I have included a couple of simple examples to illustrate how a model with many parameters, even if each is individually at a high confidence level, may prove to be untenable.

18. Jan 1, 2006

### SpaceTiger

Staff Emeritus
That's one of several reasons I said "approximately" spherical. You have to keep in mind that we're seeing something like 10% of the total mass of the galaxy when we look at images of spiral galaxies. Although the visible baryonic component has arranged itself into a disk due to non-gravitational forces, the stuff that we can't see (~90%) would only be slightly perturbed by it in the outer parts of the galaxy, where we're most interested in the properties of the dark matter halo. There's still a lot of uncertainty about the baryon-dominated inner parts (partially because of this "cusp" problem turbo mentions), but even there, it's possible to maintain an approximately spherical halo of stars and dark matter.

19. Jan 1, 2006

### Garth

$\Omega$observed matter= 0.003, $\Omega$baryon = 0.04

ST what are the latest hypotheses about the dark baryonic matter? What form does it take, what equation of state might it have - dust or gas??

Garth

Last edited: Jan 1, 2006
20. Jan 1, 2006

### SpaceTiger

Staff Emeritus
There seems to be a slight misunderstanding of "cusp problem" here. It's not that we're seeing a "void" or "hole" of dark matter at the center of galaxies, it's that it's less dense than predicted by some simulations. It's still more dense than in the outer parts of the galaxy. We already discussed this in a recent thread:

Cuspy Halo Problem

It certainly was originally, but recently, it has been put into a more complete relativistic framework by Bekenstein:

http://lanl.arxiv.org/abs/astro-ph/0403694"

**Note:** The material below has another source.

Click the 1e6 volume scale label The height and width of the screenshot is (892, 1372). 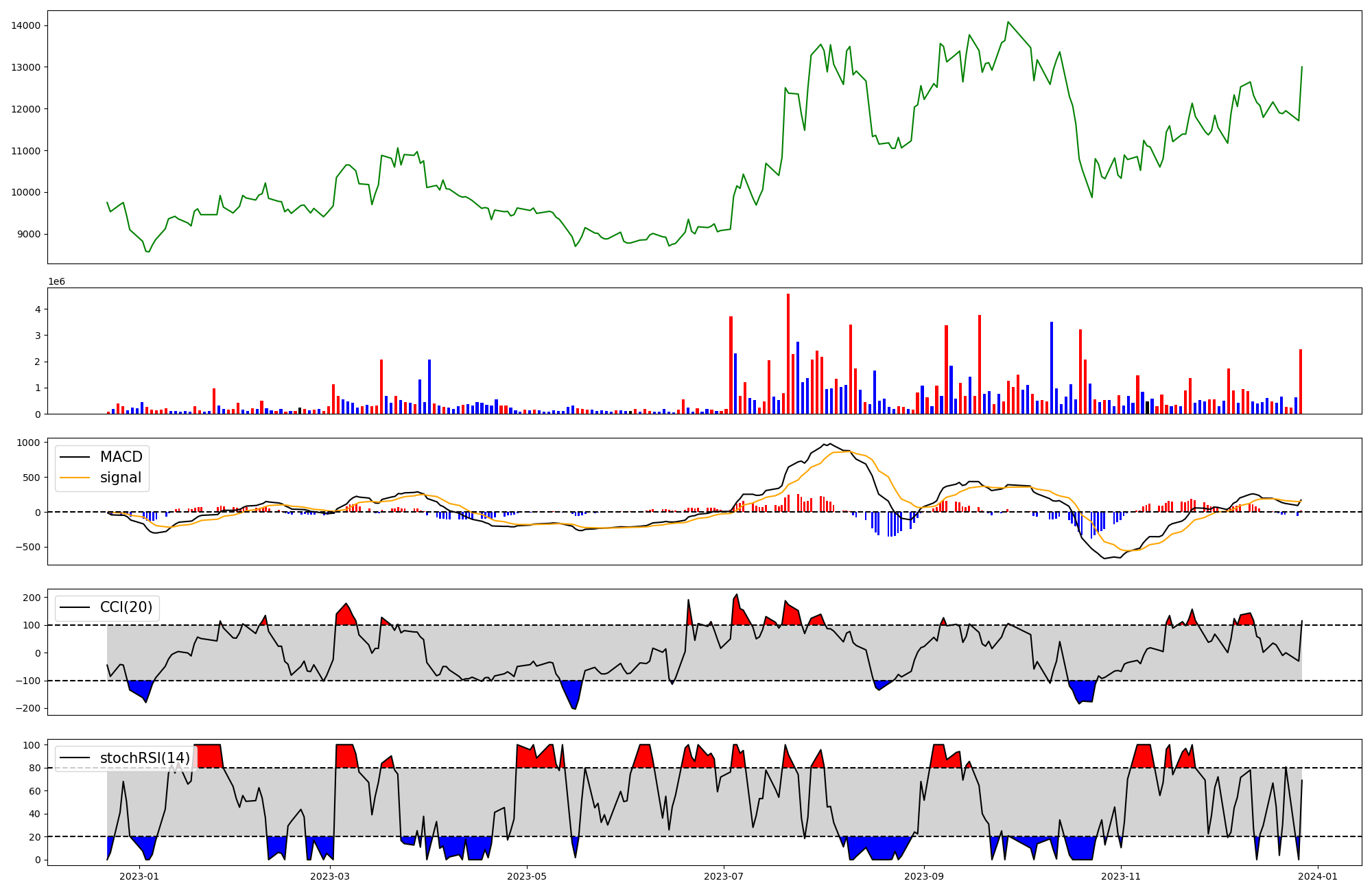coord(56,282)
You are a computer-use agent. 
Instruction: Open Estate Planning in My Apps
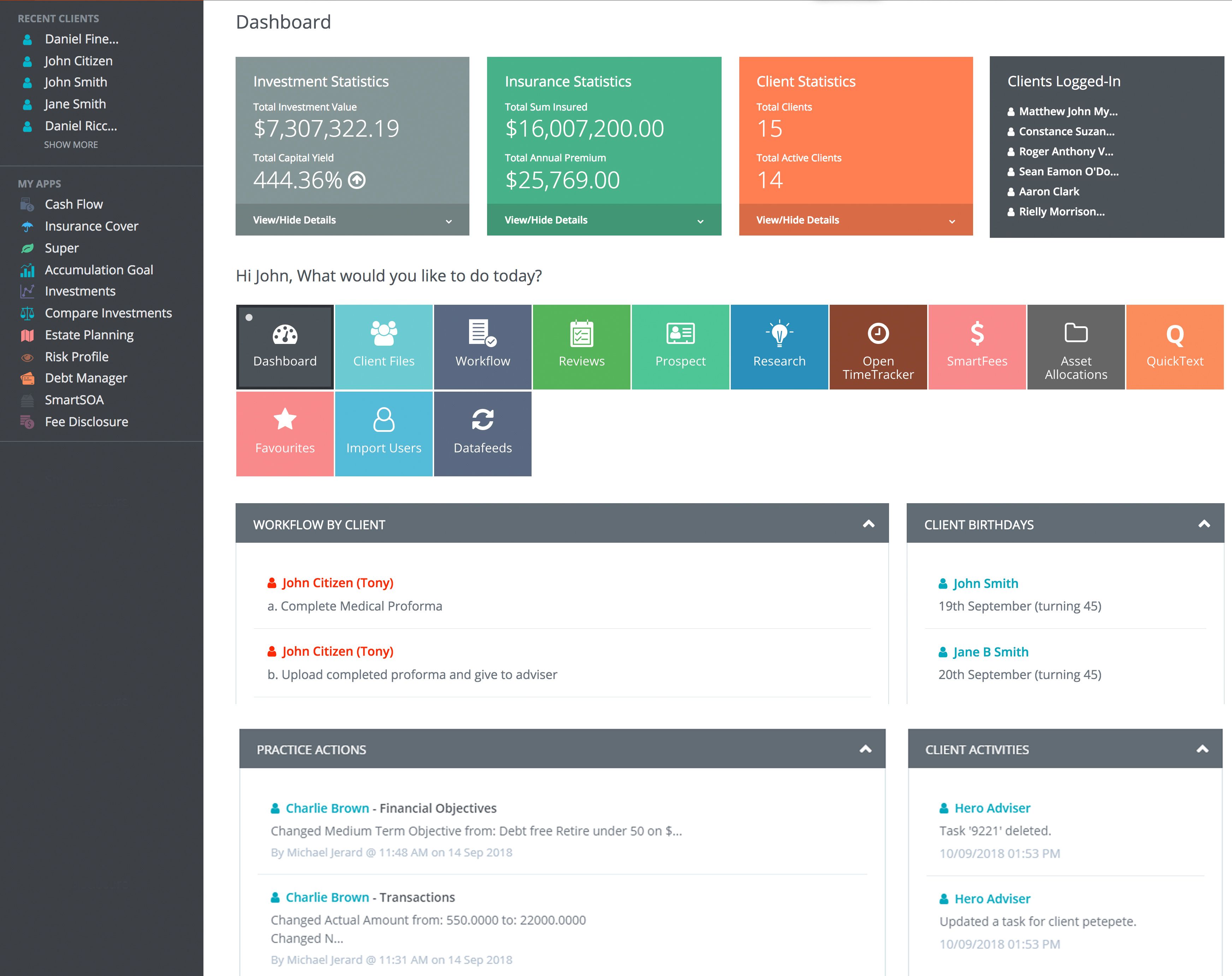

Word is that it's failing to fit the third peak of the CMB:

http://lanl.arxiv.org/abs/astro-ph/0508048"

Actually, this was the whole idea behind MOND, to provide an emperical fit to the galactic/cosmological regime (i.e. small accelerations). Now that it has been extended to a full relativistic theory of gravity, I'm not sure why you think it doesn't fit what you're describing.

That's incorrect. The dark matter paradigm has contributed to successful predictions about gravitational lensing, the CMB, and large scale structure. It also successfully explains many things we previously knew, such as roughly flat rotation curves and the large velocity dispersions of galaxy clusters.